Entertainment
A New Zealander Reacts to Cole Sprouse's Marmite-Obsessed Hack of KJ Apa's Twitter
31 March 2017
Alright, alright. I get it. Cole Sprouse and KJ Apa star on a hit teen drama together and are actually friends off screen, which sure, probably makes the whole 'work' process a better time and is cute. Not cute? Hacking your pal's social media only to drag the fruits of his home nation! Specifically, his country's choice of breakfast spreads!
Here's some context. Riverdale actor and curator of this good Instagram account Cole Sprouse decided to take us all back to 2011 and jump on KJ Apa's unattended Twitter. This could've gone any number of ways – but it didn't. It went one way. That way was cruelly teasing KJ Apa for his very ordinary and understandable love of delicious New Zealand yeast spread marmite.
As the resident New Zealander in the PAPER office I may be taking this to heart more than most, but I will admit I feel personally attacked.

## Given task
Copy word for word the stretch of the Marmite article from "Entertainment" through "of breakfast spreads!".

## Data records

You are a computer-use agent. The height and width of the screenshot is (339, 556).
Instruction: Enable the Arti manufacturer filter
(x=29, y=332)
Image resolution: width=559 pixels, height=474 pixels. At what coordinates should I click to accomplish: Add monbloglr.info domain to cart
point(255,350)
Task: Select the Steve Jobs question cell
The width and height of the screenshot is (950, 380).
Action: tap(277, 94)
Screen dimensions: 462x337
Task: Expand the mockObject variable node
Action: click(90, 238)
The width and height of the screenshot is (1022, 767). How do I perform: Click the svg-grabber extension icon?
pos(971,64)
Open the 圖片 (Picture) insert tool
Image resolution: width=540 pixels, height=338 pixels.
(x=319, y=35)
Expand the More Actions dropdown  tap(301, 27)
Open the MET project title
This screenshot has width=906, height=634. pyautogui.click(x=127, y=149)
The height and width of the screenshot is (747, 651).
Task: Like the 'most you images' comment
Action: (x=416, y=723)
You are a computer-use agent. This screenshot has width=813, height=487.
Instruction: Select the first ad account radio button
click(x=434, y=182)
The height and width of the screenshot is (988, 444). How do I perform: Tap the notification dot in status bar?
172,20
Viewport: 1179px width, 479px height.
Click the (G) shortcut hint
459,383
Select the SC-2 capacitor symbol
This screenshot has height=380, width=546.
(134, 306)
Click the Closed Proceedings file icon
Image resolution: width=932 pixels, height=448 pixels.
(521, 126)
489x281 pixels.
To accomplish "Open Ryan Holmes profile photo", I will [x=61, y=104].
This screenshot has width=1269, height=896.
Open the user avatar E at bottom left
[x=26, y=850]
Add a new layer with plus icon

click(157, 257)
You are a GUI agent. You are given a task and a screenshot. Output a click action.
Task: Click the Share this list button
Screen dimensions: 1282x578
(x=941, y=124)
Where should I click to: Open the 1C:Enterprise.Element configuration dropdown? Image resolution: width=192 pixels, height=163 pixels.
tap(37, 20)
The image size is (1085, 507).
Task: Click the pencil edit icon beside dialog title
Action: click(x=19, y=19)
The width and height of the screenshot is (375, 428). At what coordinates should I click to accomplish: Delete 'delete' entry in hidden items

## Exercise output
Entertainment
A New Zealander Reacts to Cole Sprouse's Marmite-Obsessed Hack of KJ Apa's Twitter
31 March 2017
Alright, alright. I get it. Cole Sprouse and KJ Apa star on a hit teen drama together and are actually friends off screen, which sure, probably makes the whole 'work' process a better time and is cute. Not cute? Hacking your pal's social media only to drag the fruits of his home nation! Specifically, his country's choice of breakfast spreads!